Staged in a stark black space marked only by white tape—regulating the physical and mental space of Rasch’s life—the play’s character interacts with water, ice, paper, and the tape itself. Addressing the tension between thinking and acting, Ibrahim explores Rausch’s internal battle with her own thoughts through placing, movement, and space. Through the character’s interaction with the environment housing her, Ibrahim physicalizes degrees of anxiety in a mental struggle with the idea of rebellion, one that cannot quite be brought to external manifestation, to a breaking of habit, ritual, and order, to a moment of action. 

Ibrahim’s attention to texture, color, and lighting—both on stage, and in the seats of uneven height in which the audience sit— emanate the feeling of the piece, exploring the multi-faceted capacity of a space to function in a theatrical work, a theme which Ibrahim has taken up in previous work as well with her theater company The Shades of Gray, which she co-founded in 2011, and runs as its artistic director. Its first production, “Sterntaler,” premiered on March 24, 2012, and is a movement theater piece in which the central character interacts viscerally with the space housing the performance, which ultimately almost takes on the role of a character itself. Staged in multiple locations, the performance changes each time, becoming reflexive to the environment in which it is manifested. 

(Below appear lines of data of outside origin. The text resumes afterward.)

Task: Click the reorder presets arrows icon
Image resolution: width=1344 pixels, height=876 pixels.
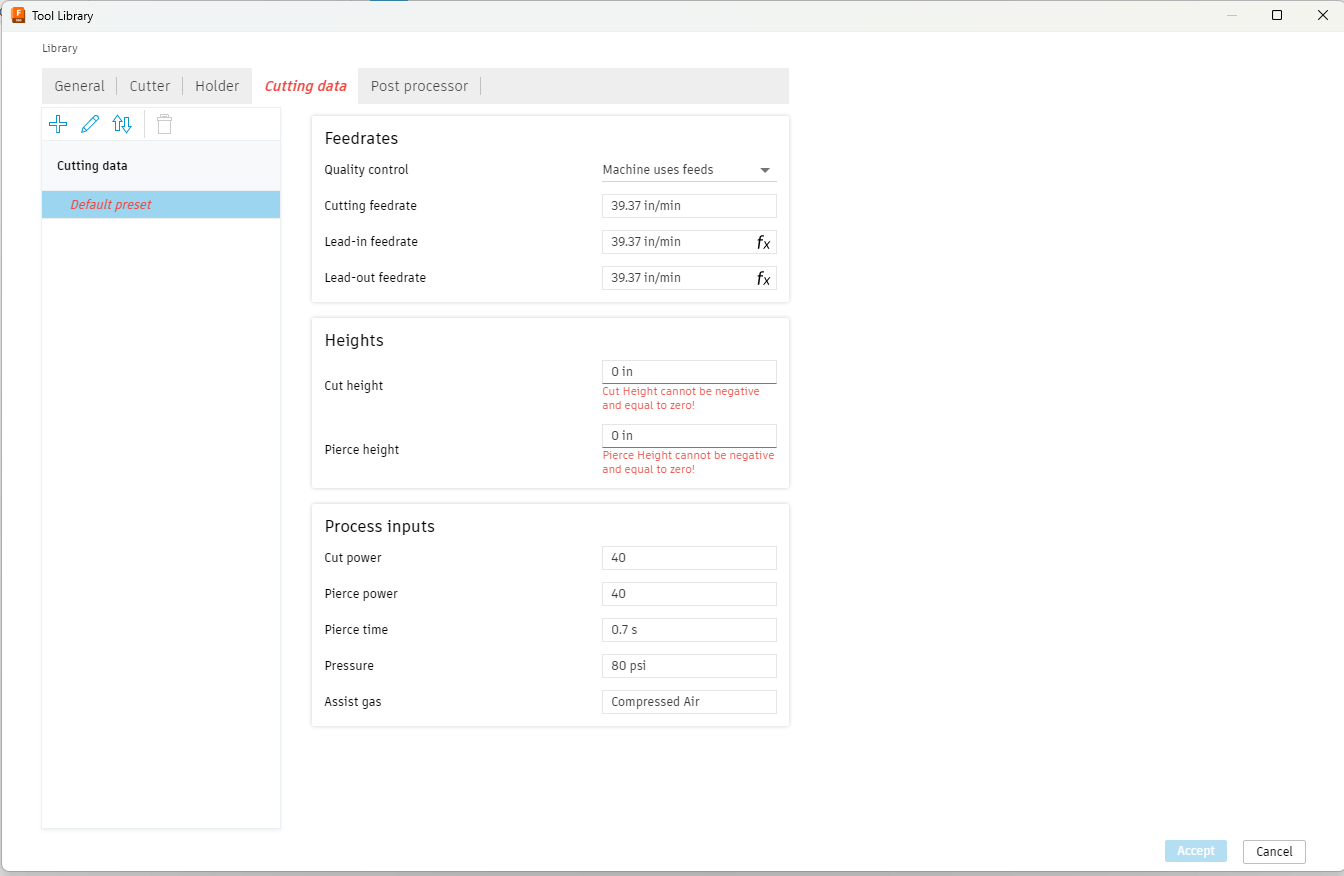Action: [122, 123]
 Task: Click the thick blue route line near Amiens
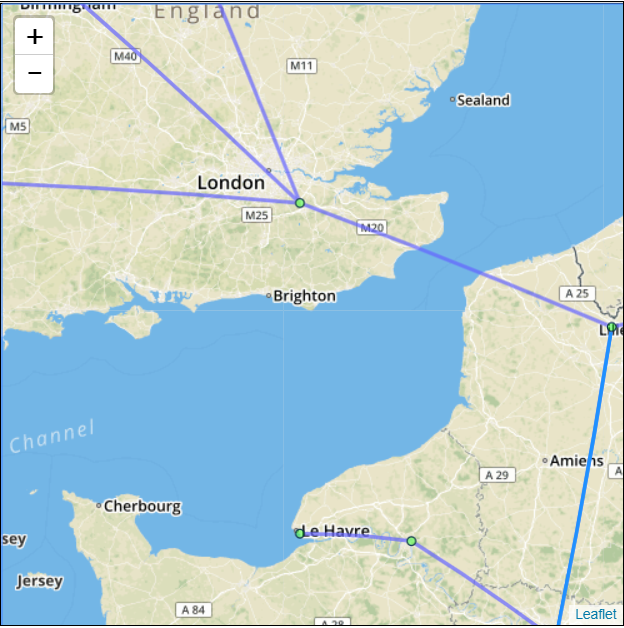tap(586, 473)
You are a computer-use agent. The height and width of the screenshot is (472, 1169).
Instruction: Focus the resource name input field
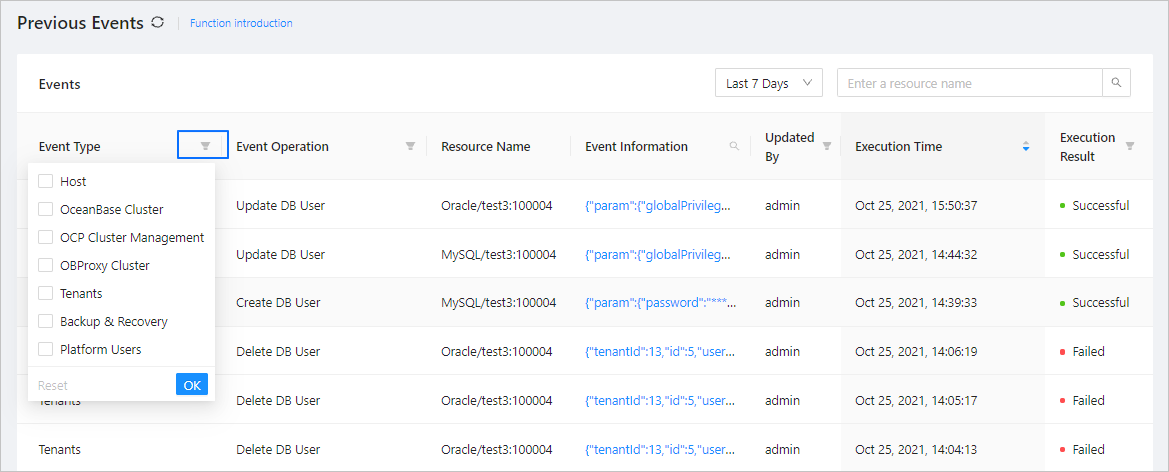[968, 83]
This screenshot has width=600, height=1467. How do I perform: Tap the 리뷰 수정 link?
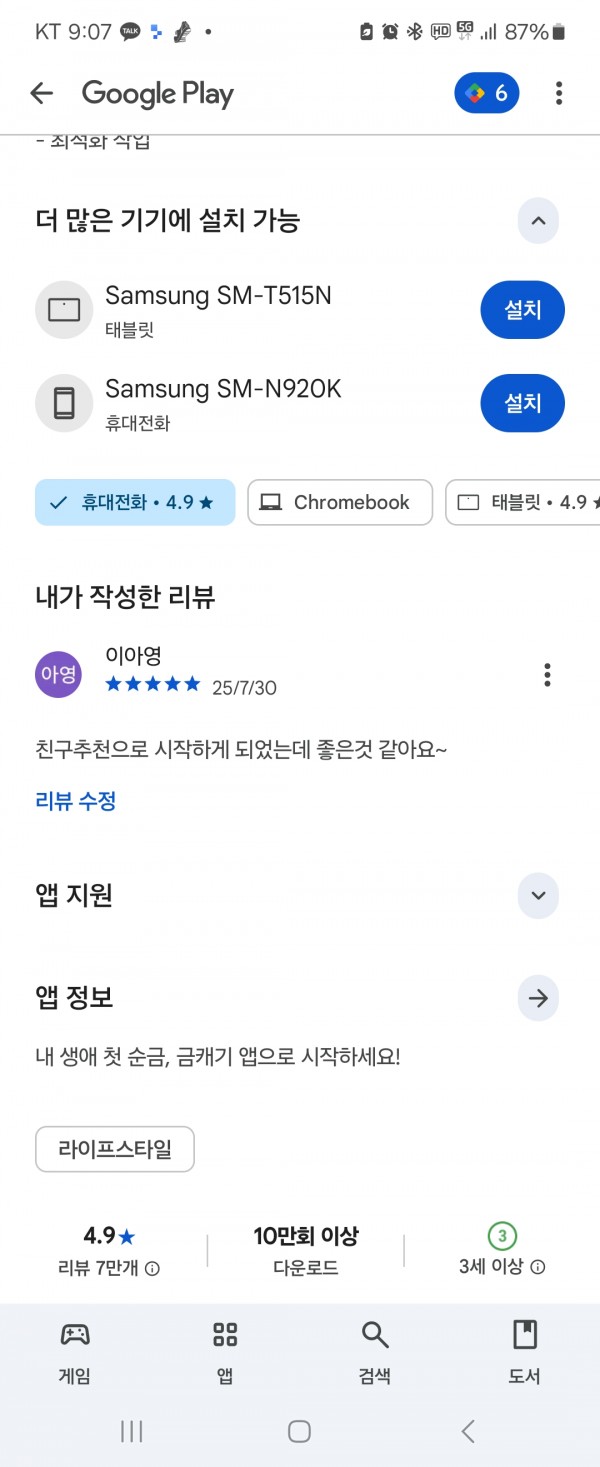pos(76,801)
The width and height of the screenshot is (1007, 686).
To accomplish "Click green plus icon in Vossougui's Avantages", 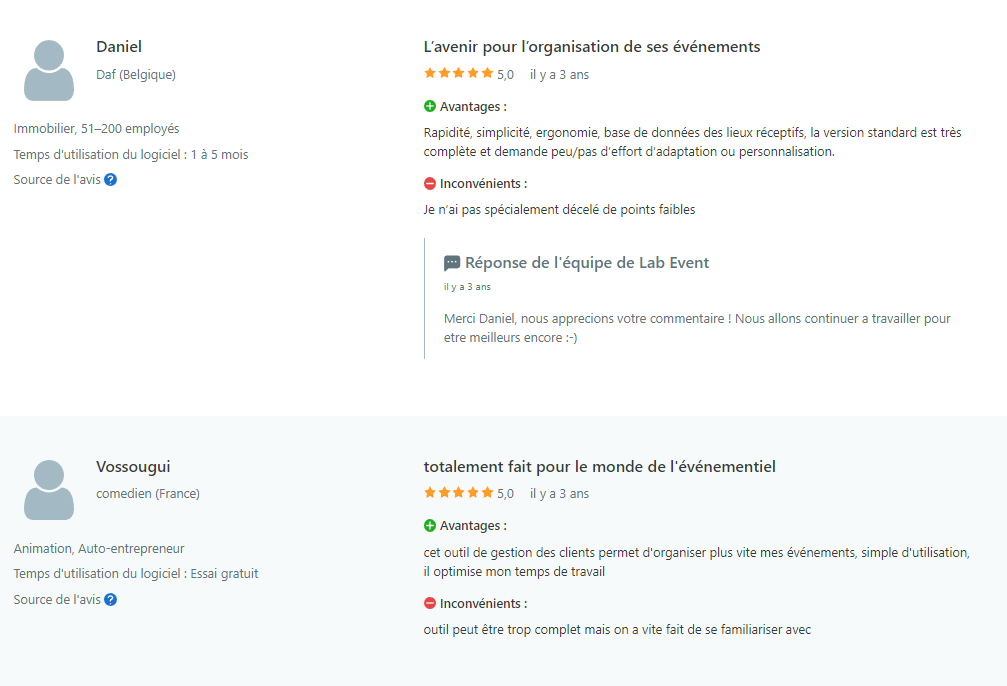I will coord(430,525).
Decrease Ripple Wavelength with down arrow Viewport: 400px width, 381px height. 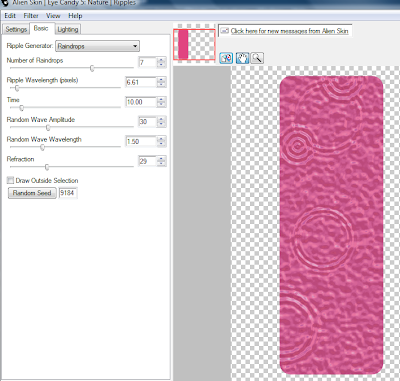tap(161, 85)
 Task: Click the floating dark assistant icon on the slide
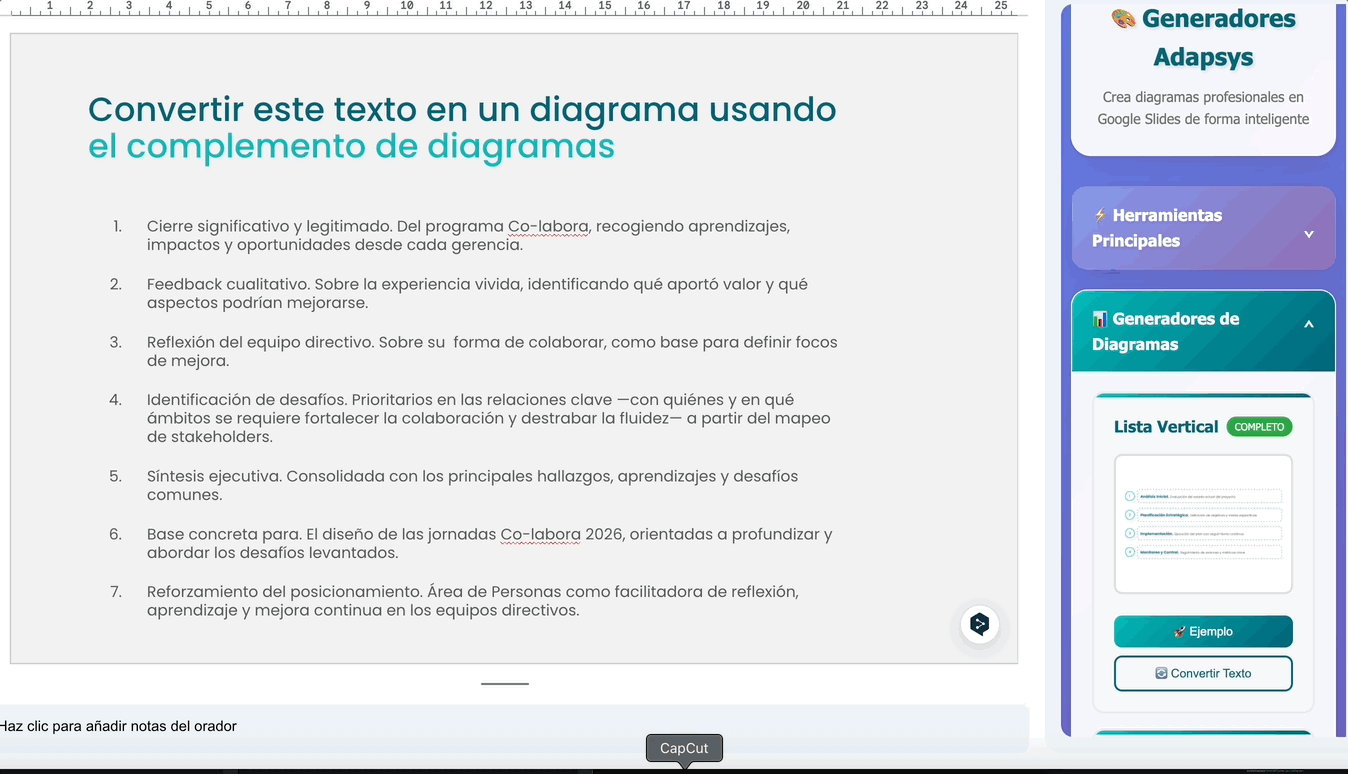coord(980,625)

Ibrahim also continues, with Piece/Peace of Mine her exploration of the function of music within a dramatic context, a feature also of Sterntaler. Where Sterntaler features a violinist who’s penetrating accompaniment mirrored the central character’s emotions, Piece/Peace of Mine also utilizes a sole string instrument, but begins to explore other kinds of ways in which the music can interact with the actor and the setting of the piece. 

In this way, each of Ibrahim’s works presents a meta-narrative, raising probing questions that reflect on, and play with the function and capabilities of the basic elements of theater itself: from the actors, to the visual and sonorous landscape in which they perform, and ultimately the audience itself. When asked what she wants her audience to walk away with after a

performance, Ibrahim replies:

In Peter Brook’s ‘The Empty Space,’ he says that in France, one “attends” a play, one doesn’t merely “watch” it. To me, theater is like a conversation, a conversation without talking.
— Miriam Ibrahim

Continuing to explore these kinds of questions, Piece/Peace of Mine seems set to start a very interesting conversation indeed.